None of the individuals are ever deleted, they’re just changed. I was hoping that some good mutations would now and again push an individual’s score up so that they’d become part of the high scoring half. This would push the lowest score in the high scoring half into the lowest scoring half, where it would be mutated very slightly. To keep track of whether or not it was working, I recorded the overall average score, and the score of the high scoring half of the population.

In this graph, the average is the average score of the entire population. The half average is the average score of only the best scoring half of the population.

Using deathless mutation by itself, the population improves, but not by much, and very slowly.

After 1000 generations, their half average reached a score of 229. While that’s much better than the lowest possible score of -9992, it’s still nowhere near the best score of 9992 either.

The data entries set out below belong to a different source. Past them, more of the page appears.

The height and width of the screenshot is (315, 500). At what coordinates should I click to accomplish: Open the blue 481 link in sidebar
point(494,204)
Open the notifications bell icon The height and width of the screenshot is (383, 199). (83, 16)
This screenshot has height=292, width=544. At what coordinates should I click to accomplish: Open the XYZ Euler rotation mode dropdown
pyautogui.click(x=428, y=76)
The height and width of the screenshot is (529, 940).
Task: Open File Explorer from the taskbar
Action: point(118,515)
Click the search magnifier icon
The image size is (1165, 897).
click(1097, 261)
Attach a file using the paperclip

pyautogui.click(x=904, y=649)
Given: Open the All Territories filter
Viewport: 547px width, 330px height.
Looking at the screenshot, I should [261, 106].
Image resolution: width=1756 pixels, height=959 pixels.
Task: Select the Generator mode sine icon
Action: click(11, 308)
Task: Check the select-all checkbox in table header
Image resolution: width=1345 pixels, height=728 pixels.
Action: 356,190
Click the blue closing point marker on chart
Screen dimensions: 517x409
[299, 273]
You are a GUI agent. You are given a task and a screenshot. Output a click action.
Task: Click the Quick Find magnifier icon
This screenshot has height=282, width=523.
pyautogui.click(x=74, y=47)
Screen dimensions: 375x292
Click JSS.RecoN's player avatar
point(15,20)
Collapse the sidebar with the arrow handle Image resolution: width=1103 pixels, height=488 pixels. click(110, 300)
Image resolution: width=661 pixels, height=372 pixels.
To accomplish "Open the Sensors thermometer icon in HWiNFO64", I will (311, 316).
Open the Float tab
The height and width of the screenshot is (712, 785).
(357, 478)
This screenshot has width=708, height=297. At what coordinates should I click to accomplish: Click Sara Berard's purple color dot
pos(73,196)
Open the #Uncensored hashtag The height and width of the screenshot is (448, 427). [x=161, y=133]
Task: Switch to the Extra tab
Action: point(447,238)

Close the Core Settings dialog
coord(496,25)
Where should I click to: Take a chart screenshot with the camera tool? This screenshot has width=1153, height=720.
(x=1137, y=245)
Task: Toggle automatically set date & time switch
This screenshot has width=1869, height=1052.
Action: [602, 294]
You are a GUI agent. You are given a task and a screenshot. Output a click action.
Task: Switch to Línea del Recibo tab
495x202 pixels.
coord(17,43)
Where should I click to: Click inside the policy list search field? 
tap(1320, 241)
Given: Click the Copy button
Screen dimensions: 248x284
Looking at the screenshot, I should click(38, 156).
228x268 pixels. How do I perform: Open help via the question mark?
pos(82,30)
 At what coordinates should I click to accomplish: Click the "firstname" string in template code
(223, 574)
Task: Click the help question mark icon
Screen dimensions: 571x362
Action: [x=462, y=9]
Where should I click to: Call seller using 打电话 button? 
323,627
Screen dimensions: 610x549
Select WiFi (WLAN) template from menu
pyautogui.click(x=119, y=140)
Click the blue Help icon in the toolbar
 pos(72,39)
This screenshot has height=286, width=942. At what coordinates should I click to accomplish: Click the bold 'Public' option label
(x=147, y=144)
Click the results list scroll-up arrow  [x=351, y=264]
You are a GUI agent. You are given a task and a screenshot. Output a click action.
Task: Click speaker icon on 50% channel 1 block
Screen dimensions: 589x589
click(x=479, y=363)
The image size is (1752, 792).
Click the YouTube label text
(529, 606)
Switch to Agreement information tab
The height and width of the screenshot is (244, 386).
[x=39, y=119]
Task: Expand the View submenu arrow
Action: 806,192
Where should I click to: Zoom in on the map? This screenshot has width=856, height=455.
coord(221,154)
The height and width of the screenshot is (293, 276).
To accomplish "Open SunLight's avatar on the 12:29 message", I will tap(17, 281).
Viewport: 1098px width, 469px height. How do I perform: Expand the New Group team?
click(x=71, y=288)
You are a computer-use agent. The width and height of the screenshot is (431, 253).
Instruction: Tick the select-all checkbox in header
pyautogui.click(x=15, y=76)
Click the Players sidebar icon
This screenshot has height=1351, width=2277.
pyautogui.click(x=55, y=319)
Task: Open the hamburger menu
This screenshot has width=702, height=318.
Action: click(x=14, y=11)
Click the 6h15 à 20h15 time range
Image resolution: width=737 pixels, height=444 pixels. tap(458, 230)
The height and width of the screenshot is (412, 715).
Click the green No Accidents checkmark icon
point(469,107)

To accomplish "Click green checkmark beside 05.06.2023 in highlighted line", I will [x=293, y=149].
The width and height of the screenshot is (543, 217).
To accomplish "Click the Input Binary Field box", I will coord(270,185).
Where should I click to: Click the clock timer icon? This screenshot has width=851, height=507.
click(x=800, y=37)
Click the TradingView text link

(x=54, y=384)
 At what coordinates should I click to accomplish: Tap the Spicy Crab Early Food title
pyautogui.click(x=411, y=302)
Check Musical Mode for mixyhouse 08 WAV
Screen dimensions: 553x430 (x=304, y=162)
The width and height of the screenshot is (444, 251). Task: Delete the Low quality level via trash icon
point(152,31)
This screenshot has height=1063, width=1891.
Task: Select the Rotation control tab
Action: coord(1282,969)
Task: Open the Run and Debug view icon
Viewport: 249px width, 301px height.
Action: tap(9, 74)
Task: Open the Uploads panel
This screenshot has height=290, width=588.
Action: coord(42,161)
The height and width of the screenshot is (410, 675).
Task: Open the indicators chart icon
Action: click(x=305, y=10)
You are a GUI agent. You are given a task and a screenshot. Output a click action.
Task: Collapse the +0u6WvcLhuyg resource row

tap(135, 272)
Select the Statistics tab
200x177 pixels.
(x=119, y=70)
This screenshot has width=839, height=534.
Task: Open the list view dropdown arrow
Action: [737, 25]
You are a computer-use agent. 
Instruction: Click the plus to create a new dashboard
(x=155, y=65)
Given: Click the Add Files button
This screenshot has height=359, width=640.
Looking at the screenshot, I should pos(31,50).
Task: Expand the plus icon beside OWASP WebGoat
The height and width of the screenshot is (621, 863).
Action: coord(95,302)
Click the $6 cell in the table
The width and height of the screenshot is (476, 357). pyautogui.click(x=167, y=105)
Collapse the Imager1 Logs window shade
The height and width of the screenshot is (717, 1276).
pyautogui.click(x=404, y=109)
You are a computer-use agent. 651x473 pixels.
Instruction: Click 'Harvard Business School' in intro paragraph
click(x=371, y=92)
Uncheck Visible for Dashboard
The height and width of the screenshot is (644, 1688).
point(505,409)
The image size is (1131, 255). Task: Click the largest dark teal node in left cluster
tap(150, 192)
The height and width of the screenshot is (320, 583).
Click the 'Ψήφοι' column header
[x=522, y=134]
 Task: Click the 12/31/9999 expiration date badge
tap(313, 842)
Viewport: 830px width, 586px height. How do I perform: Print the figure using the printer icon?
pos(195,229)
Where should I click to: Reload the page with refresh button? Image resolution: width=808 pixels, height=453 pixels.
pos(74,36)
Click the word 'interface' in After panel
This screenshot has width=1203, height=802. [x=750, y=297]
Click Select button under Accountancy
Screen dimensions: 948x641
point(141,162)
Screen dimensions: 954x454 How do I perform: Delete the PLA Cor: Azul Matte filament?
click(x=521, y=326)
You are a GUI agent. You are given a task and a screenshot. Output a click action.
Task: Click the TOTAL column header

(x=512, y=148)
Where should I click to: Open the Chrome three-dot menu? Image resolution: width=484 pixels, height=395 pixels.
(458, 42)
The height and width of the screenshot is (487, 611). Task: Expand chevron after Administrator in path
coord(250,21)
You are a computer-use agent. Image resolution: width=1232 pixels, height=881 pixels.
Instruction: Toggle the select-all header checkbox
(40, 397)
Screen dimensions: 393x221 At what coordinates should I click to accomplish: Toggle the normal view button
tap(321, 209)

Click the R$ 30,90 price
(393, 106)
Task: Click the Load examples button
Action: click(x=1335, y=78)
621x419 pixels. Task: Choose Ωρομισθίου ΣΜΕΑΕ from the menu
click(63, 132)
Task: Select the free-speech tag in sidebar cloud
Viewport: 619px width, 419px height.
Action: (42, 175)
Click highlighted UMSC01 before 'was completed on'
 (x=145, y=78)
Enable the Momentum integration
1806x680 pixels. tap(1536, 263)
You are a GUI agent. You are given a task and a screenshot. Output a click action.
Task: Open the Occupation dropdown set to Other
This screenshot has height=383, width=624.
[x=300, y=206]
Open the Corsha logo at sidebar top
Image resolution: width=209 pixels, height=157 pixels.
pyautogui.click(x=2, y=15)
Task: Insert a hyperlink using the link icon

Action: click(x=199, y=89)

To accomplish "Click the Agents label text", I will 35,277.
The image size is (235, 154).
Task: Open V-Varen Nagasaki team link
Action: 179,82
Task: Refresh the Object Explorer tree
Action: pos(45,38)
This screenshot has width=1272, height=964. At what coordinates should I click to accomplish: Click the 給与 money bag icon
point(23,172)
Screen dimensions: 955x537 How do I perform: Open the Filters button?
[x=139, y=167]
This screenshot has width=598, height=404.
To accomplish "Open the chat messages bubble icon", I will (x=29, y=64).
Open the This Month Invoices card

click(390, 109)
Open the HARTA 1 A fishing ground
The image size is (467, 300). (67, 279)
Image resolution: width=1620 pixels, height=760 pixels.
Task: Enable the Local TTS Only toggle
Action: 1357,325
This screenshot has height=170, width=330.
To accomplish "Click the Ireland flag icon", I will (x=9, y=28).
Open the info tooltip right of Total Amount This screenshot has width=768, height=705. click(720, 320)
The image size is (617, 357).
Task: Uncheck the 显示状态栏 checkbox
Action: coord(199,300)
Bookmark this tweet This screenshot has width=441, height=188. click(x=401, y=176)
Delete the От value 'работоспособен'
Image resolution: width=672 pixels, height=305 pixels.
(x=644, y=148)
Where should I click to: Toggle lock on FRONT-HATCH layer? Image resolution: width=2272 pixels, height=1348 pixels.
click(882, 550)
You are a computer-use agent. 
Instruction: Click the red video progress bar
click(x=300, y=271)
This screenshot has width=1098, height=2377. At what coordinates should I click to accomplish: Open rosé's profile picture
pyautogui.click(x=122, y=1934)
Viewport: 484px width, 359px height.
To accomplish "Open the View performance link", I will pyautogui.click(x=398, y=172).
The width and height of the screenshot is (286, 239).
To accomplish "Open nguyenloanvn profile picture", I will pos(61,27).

I left this algorithm running overnight. After 5 hours, the half average had only reached 600 or so, but, it was still moving upward. As you can see from the graph, it seems to trend upward, but more and more slowly.

Let’s compare that to a run with sex and death.

This time, after each round, the population was sorted by score, and the highest scoring half of the population had their DNA mixed and matched to create the next generation.

With only genetic crossover and no mutation at all, the population very quickly reaches a not very impressive average score, and then never gets any better.

While 378 is a higher score, it’s not that much better than 229. What’s more, they got there, and then got stuck. I wasn’t especially surprised by this. It’s easy to fix as well. I just add mutation. I was in mid keystroke when I wondered what would happen if I mixed the deathless algorithm in with the sexual recombination.

I think it’s an artifact of the dinky little game they’re playing. It probably wouldn’t work with a more complicated problem, but for this one, adding in deathless worked better than a more standard mutation approach.

This time, the population takes 10,000 turns to play the game. Then they are sorted by their score. Then it alternates. Half the time the best half of the population is used to create the new generation. The other half the time, the deathless algorithm is run, and 125,250 mutations ensue.

with both crossover and deathless mutation, the half average reaches the best score seen: 9001 out of 9992.

This was the best run, with a high score of 9001.

I ran it without deathless, using a more standard mutation method instead, 10 times, and with deathless 10 times, 1000 rounds each. Each run took about ten minutes.

If I don’t mix in deathless mutation, they don’t do as well. Out of ten, without deathless, the best half average got over 5000 only three times. Most of the time it was less than 2000.

With deathless mixed in, the best half average dropped lower than 7000 only twice, and never went lower than 6000. The score was above 8000 several times including the best score seen so far of 9001 out of 9992.

Without deathless, each round is the death of the population as they are entirely replaced by their children. With a population of 1000, and 1000 rounds, that’s 1,000,000 deaths. With deathless included death only happens every other round. The rest of the time, some of them are mutated, but nobody goes away.

Though not quite the digital Elysian Fields, it is a kinder gentler world, with half the death and twice the lifespan.